The president grew up in a poor neighborhood of Istanbul, attended an Islamic vocational school and entered politics as the leader of the local youth wing. After serving as mayor of Istanbul, he entered the national scene as head of the AK Party (AKP) and became prime minister in 2003.
His AKP tamed the Turkish military, which had toppled four governments since 1960, and began talks in 2005 to secure a decades-long ambition to join the European Union – a process that later stalled.
MORE CONTROL
Western allies initially saw Erdogan’s Turkey as a vibrant mix of Islam and democracy that could serve as a model for Middle Eastern states struggling to shake off autocracy and stagnation.
But his push for more control polarized the country and alarmed international partners. Avid supporters saw it as a just reward for a leader who put Islamic teachings back at the center of public life in a country with a strong secular tradition, and championed the pious working class.
Opponents portrayed it as a leap into authoritarianism by a power-hungry leader.
Following the 2016 coup attempt, authorities launched a massive crackdown, imprisoning more than 77,000 people awaiting trial and sacking or suspending 150,000 from government jobs. Human rights groups say Turkey has become the world’s largest jailer of journalists for a while.

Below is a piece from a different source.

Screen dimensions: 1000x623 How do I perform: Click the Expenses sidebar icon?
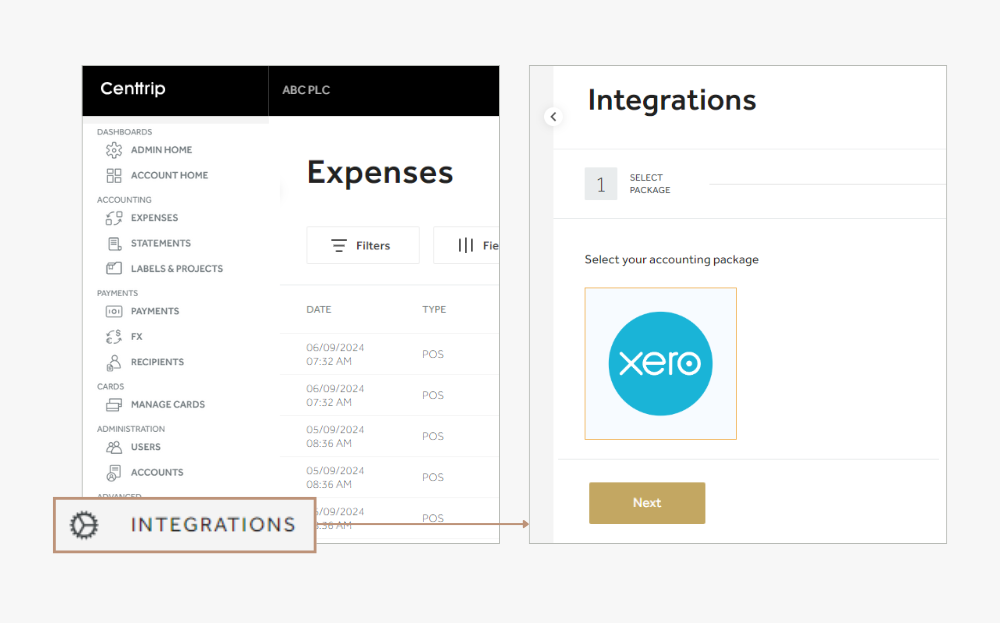click(114, 218)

Erdogan’s government said the purge was justified by threats from supporters of the coup, as well as from Islamic State and the PKK.
At home, a sprawling new presidential palace complex on the outskirts of Ankara became a striking sign of its new powers, while abroad Turkey became increasingly assertive, intervening in Syria, Iraq and Libya and often deploying Turkish-made military drones with decisive force.